Addressing the Academy for Science, Technology and Communication (ASTC)- Dr. K V Raghavan memorial lecture at the ‘Women Scientists Conclave: Self Reliance’ organised by the National Academy of Sciences, India and ASTC at the CSIR-IICT auditorium, the top scientist said that it took a decade and a half to come up with an effective AEWC with a range of more than 300 km, operating from 30,000 ft altitude as the developed nations were not ready to part with the technology.

The Indian AEWC was built on the Brazilian Embraer transport plane platform like a few other countries but the process of integrating the systems with six km of cabling for looking like an eye in front to detect, identify and help in the battle operational part was a challenging process. She noted that four defence scientists and four IAF personnel had lost their lives in one of trial runs in 1999.

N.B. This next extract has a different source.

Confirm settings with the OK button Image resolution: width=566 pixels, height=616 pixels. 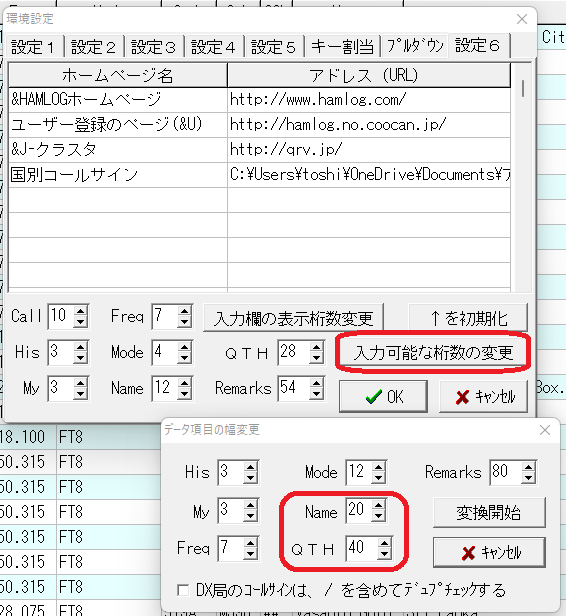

Dr. Varughese, who had worked at the Centre for Airborne System (CABS), said defence scientists had to develop an indigenous electronic antenna, circuit systems and components for the AEWC. Her illustrious colleague DRDO Director General (Aeronautical Systems) Tesse Thomas, who gave the inaugural address in the place of CSIR-Director General Kalaiselvi, who could not make it to the function, gave an overview of the missile development program.

From not having the technology, raw materials and expertise, the country has grown to make indigenous missile systems like Agni and others overcoming various issues across the last two decades of guidance systems, pouring into various complex mathematical equations relating to the Earth’s rotation and revolution, algorithms, rocket motors, carbon composites, etc. “It was total team work which involved many women scientists,” she said, to a thunderous applause by the gathering.

Later, S.N. Bose National Centre for Basic Science's director Tanusri Saha-Dasgupta spoke on ‘materials by computation, challenges and opportunities’, University of Hyderabad’s Geeta Vemuganti spoke on ‘stem cells in eye research and Centre for DNA Fingerprinting and Diagnostics Sangitha on Tuberculosis and immunological therapy.